What an alambique visit looks like
The working distilleries sit mostly along and off the Estrada Paraty-Cunha, the mountain road behind town, surrounded by their own cane fields. A visit is informal: someone walks you past the cane press, the fermentation vats and the copper pot still, explains the cuts (head, heart, tail — only the heart gets bottled), and then you taste. Expect white (unaged) cachaça, wood-aged expressions golden from Brazilian timbers like amburana and jequitibá, and usually a gabriela — cachaça mellowed with cinnamon and clove — plus jars of artisanal liqueurs.
How to visit
- Jeep tour (recommended). The classic Paraty jeep day strings two or three distilleries together with the waterfalls on the same road. Nobody has to drive, which you'll appreciate by the third tasting. Book like any tour.

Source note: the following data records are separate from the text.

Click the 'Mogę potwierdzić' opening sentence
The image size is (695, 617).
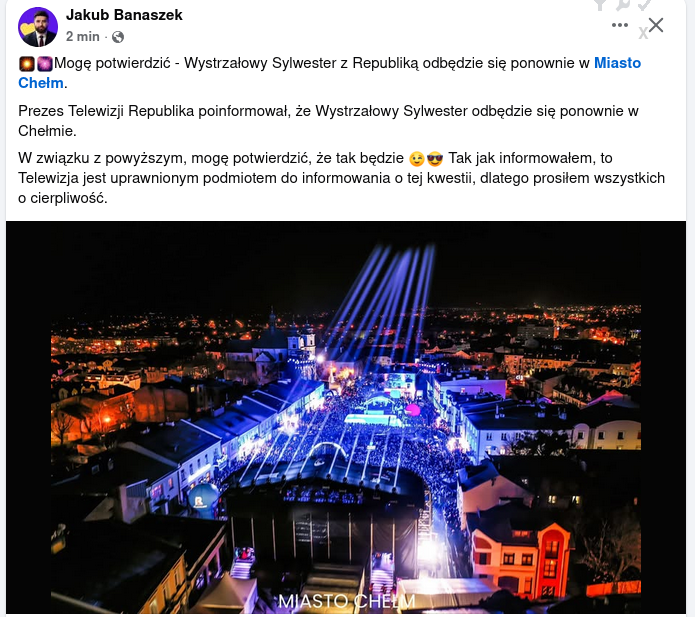[x=329, y=73]
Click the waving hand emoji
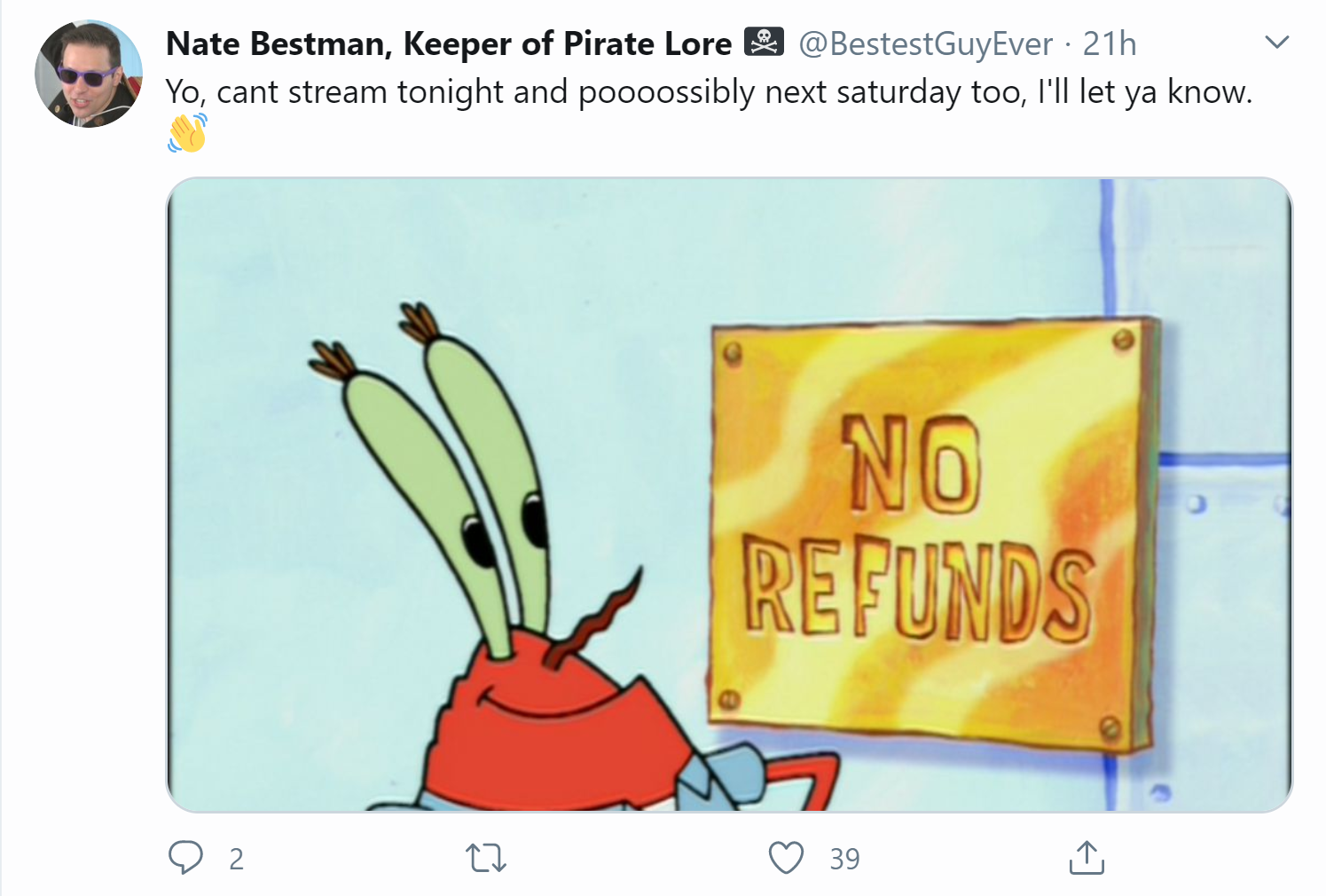 pos(187,133)
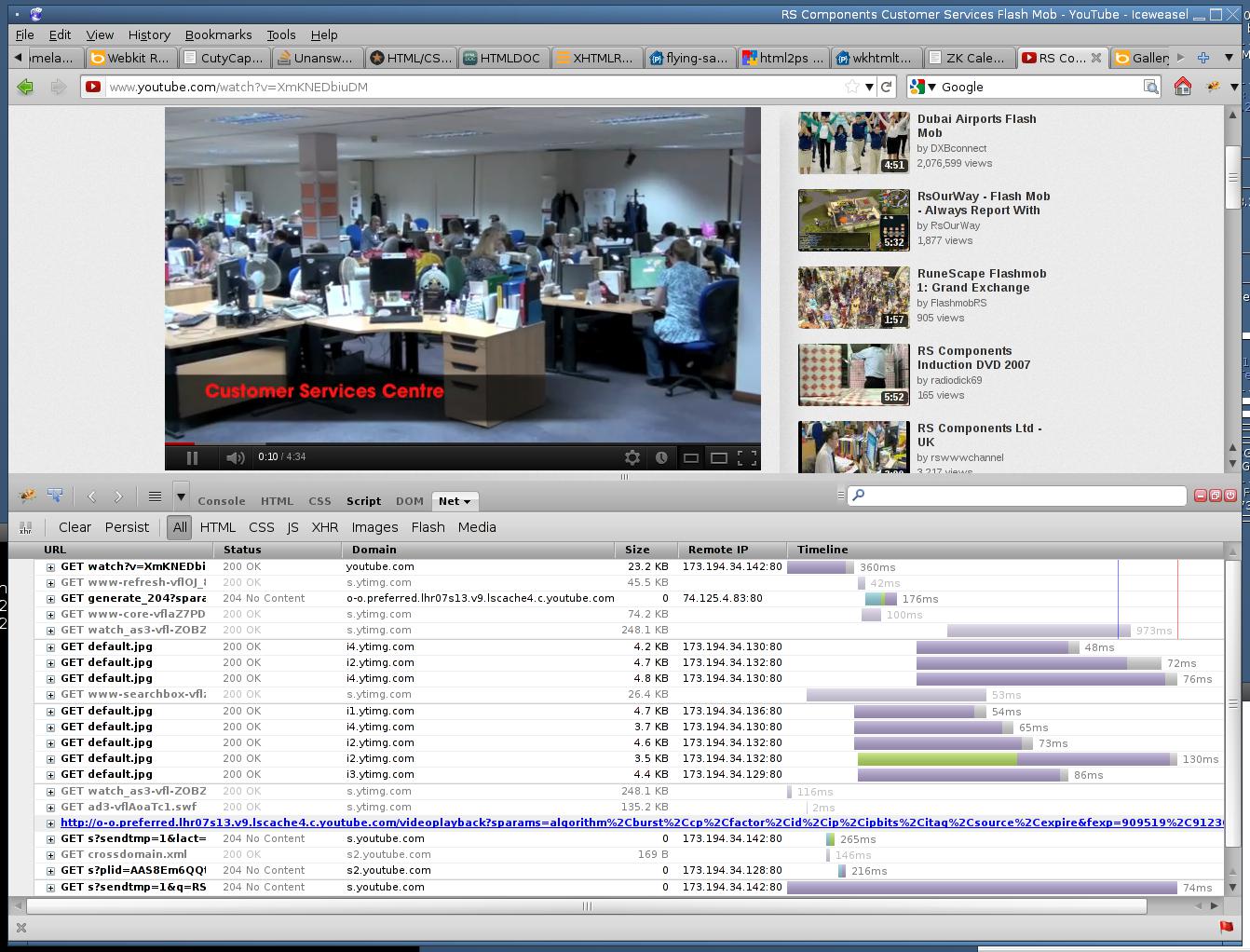
Task: Switch to the Firebug Console tab
Action: [x=222, y=501]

- Self-drive. Fine if you have a designated driver; distilleries are signposted from the road and most welcome drop-ins in visiting hours.
- In town. Shops and bars in the historic center stock the local producers and pour flights — a rainy-day alternative that skips the road entirely.

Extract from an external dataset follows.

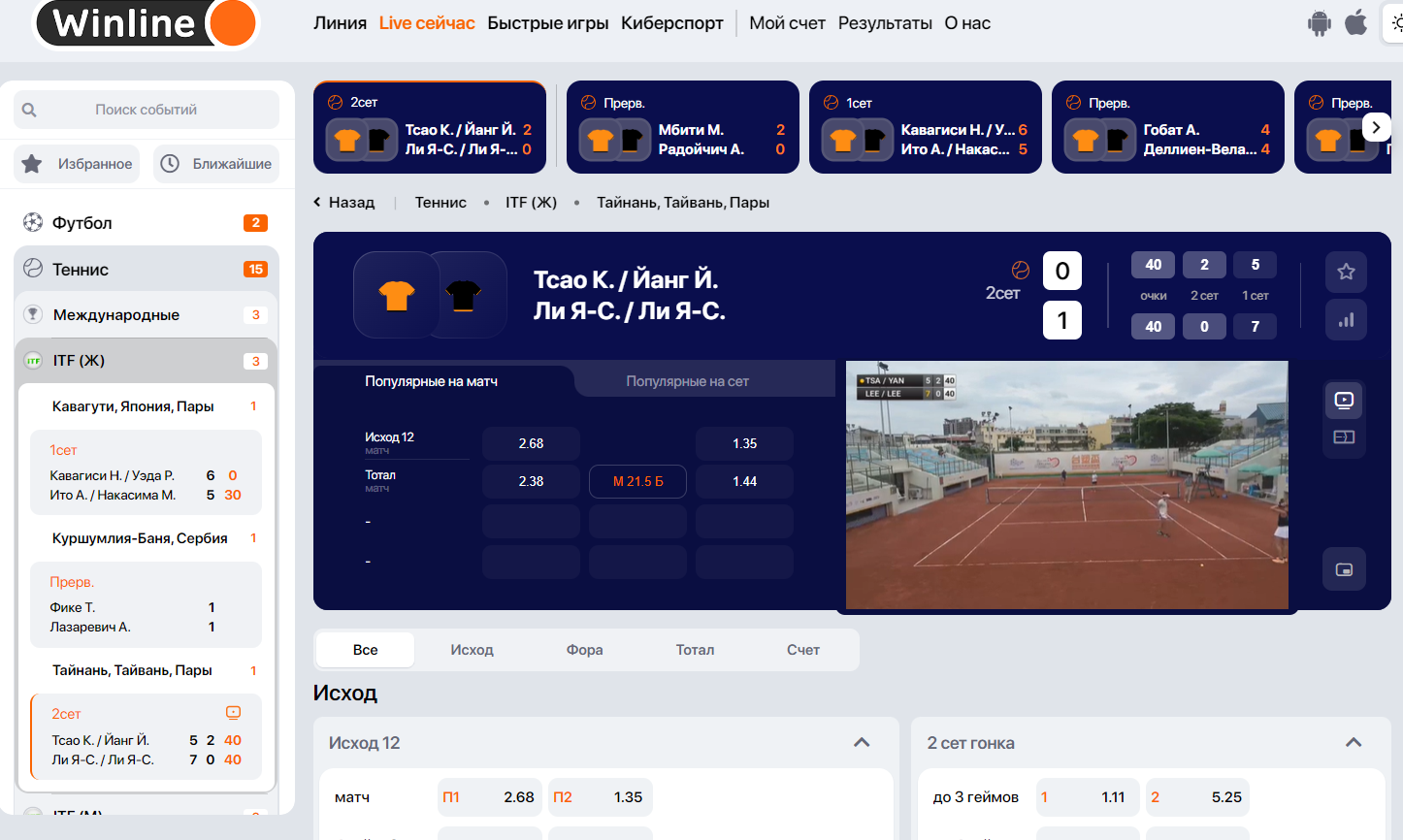Toggle the light/dark theme sun button
This screenshot has width=1403, height=840.
click(x=1395, y=23)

Tasting notes for newcomers
Good artisanal cachaça is nothing like the industrial spirit in a supermarket caipirinha. Taste the white ones first: fresh cane, grass, banana. Then the aged: vanilla and spice from amburana is the local signature. Buy bottles at the source — they're inexpensive for the quality, and several producers' output barely leaves the region. And learn the local cocktail vocabulary: a caipirinha made with lime is the baseline, but here they'll make it with cambuci, cajá or whatever fruit is ripe.
The festival
Every August the town throws the Festival da Cachaça, Cultura e Sabores de Paraty — producers, food stalls and live music. If your dates are flexible it's a great excuse; see the festivals guide.
The distillery road and its waterfalls are pinned on the satellite map. Taste in the afternoon, dinner in the historic center, and a slow morning by the pool to follow — that's the correct sequence.